4.  Iron your entire strip in half


Just match up the edges and iron down the length of your trim


5.  Now it’s time to make the pillow with the flat flange.  Cut out your front and back pillow fabric, adding 1 1/2” to the size of your insert on both the length and width - - this will be your seam allowance.


6.  For this pillow, I am attaching a zipper closure, so I folded and ironed a 1” edge along one side.


7.  fold the rough edge inside and iron to give it a finished edge.


Grab your zipper


And….here’s a little trick of mine.  To attach my zippers, I love to use my double cording foot.   I simply center the zipper under one of the channels of the zipper foot and it slides along like there is nothing there at all!


8.  With your sewing machine, sew along the edge of one side of the zipper - - letting the zipper slide through the channel of your cording foot.


9.  Attach the other piece of fabric to the opposite side of your zipper (this is why I like to use the double cording foot, because I can just let the zipper slide under the opposite channel.


10.  Now you have one big rectangle of fabric connected by a zipper in the middle!  Fold this in half, right sides together.  Make sure your zipper is opened at least 6”.


11.  You are going to make a sandwich.  With your rough edge of the flat flange facing out and starting with the flange between the opened edge of your zipper.  Your front and back pieces (right sides together) are the bread, and your flat flange is the peanut butter!


12.  Now, all you have to do is sew around the three sides of your pillow, using a 3/4” seam.  Now, look at how the corner is pinned closely.  I just freehand folded and pinned as I got to each corner.  You don’t need to accordion fold it as much as I did, you can just fold it and make it a 90 degree turn.  Because there is a zipper all along the bottom, you only have to sew the three sides.  If you wanted edging along the zipper, you could have just added that in as you were sewing the zipper on.


And, here’s your finished pillow!  So cute isn’t it?!?

IMG_5520 IMG_5521

I just finished these pillows, duvet cover, and chair cushion for one of my friends.  Her daughter is growing up and needed a “more mature” look for her room.  I used the flat flange edging on all of these projects.  The stripes along the duvet cover are also flat flange.


IMG_5518  IMG_5519

IMG_5517 IMG_5522

Are you inspired to go and try doing it yourself now?


1 Funky Woman said...

Super cute as always and I love the fabric! The added detail on the bedding is wonderful too!

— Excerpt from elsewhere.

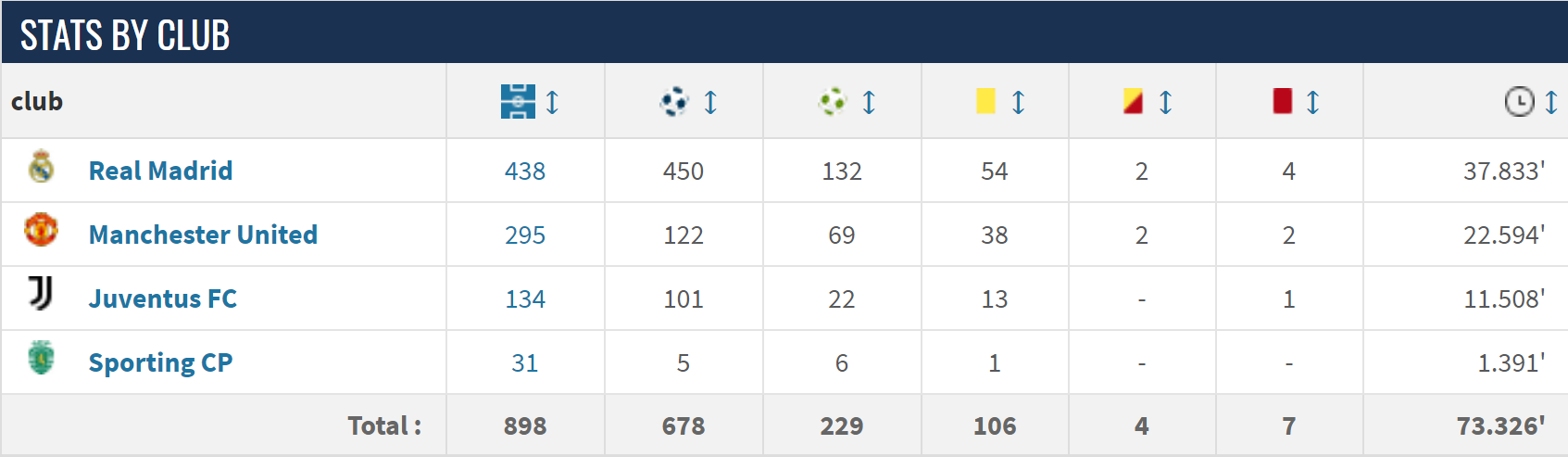
Task: Click the club column header
Action: point(37,101)
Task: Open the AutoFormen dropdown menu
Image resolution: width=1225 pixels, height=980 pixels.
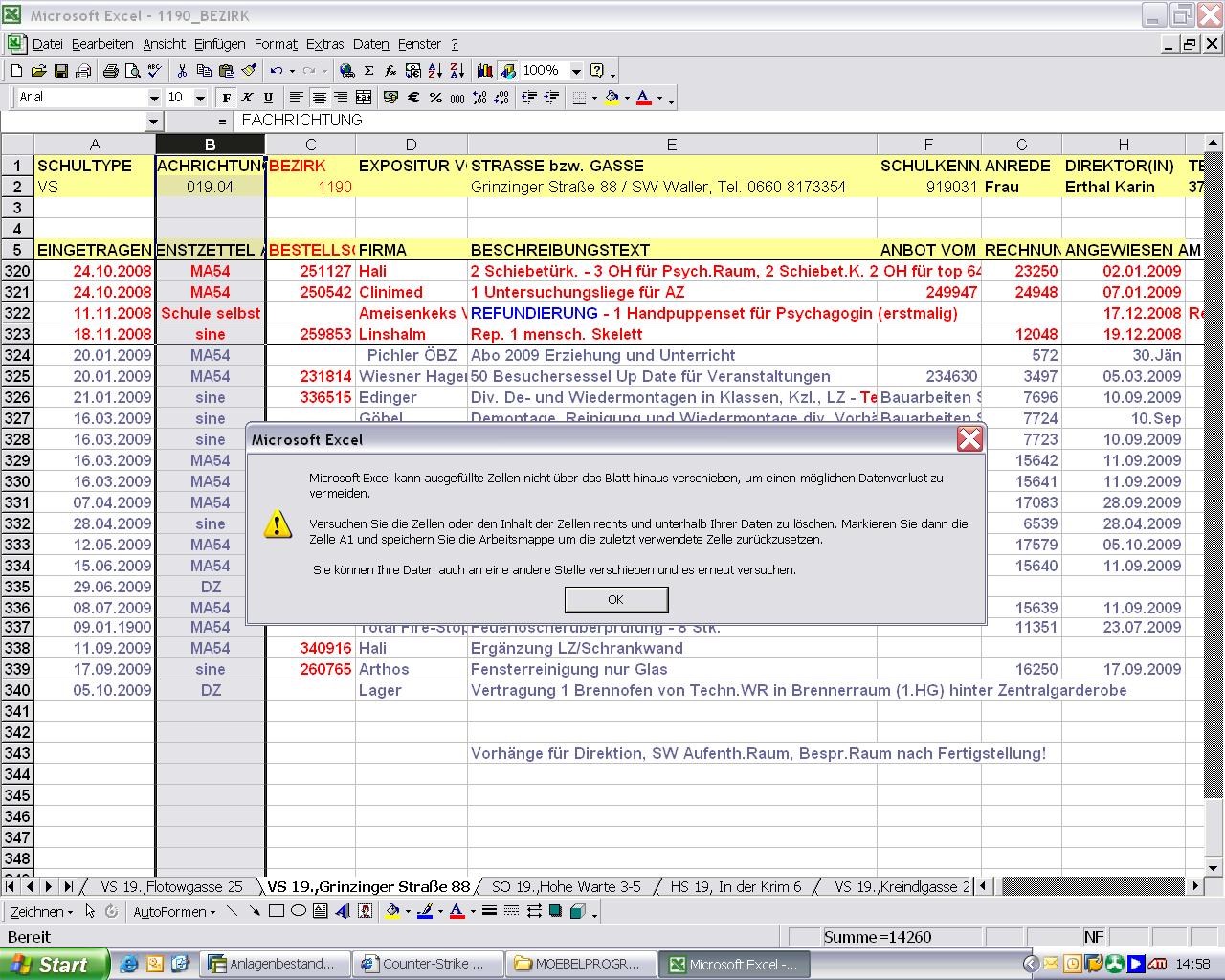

Debbie K (aka Midnight Rambler) said...

OMG! I LOVE your ironing board cover! I've never seen one like that before! How ingenious is that?! :o)

Lindsey Stewart said...

I just found your blog and seriously have spent the last few days reading every single post...I am a beginner sewer but am sooo inspired by all of your projects! Your tutorials are great-thanks so much :)

jerriann said...

Hi, I am your newest follower and I am on a quest to learn how to sew. Well first I have to buy the sewing machine! I have wanted to sew since I was a little girl. Your blog is a great place to get some inspiration and I love the tutorials you give. Thank you so much.

By the way, you do have a very handsome husband and adorable children. Thank you and your beautiful family for serving our country. My son is in the Army and I understand as a mother what it is like to have him overseas. I have no idea what it is like as a wife with young children, though. But you are an inspiration to us all on how to keeps our hands busy.

You are a Proverbs 31 woman.

Cathy~Mille Fleur said...! You need too come live with me and help me with some projects;)...please;)?!

Happy 4th!

Cheryl said...

Oh wow! You listen to your readers. Thanks so much for sharing how to do this. You explained it clearly with great pics and love the tip with the double cording foot. Very clever.

Zandra said...

I am trying to find this foot (double cording) for my sewing machine, but what size to i buy. I am seeing 1/8, 1/4 I'm so confused. The idea you shared, putting in the zipper using the double cording foot, thank you so much. I always wondered how'd they do that, know I know. Also love that ironing board cover, where can those be purchased?
I really enjoy your blog and sharing your ideas. Gods blessing on you and your family and prayers of safe keeping for your husband.

Thank you,

Amy {Design Intervention} said...

Zandra - - Hope you come back and look for the answer to your question!!! The 1/4 inch one should work out just fine. Standard welting is 3/16" so the 1/4" will allow for your fabric as well as your cording!! Good luck!!

Susie Q said...

Wow. How easy is that? I have to be a new follower and will join in when you make your return.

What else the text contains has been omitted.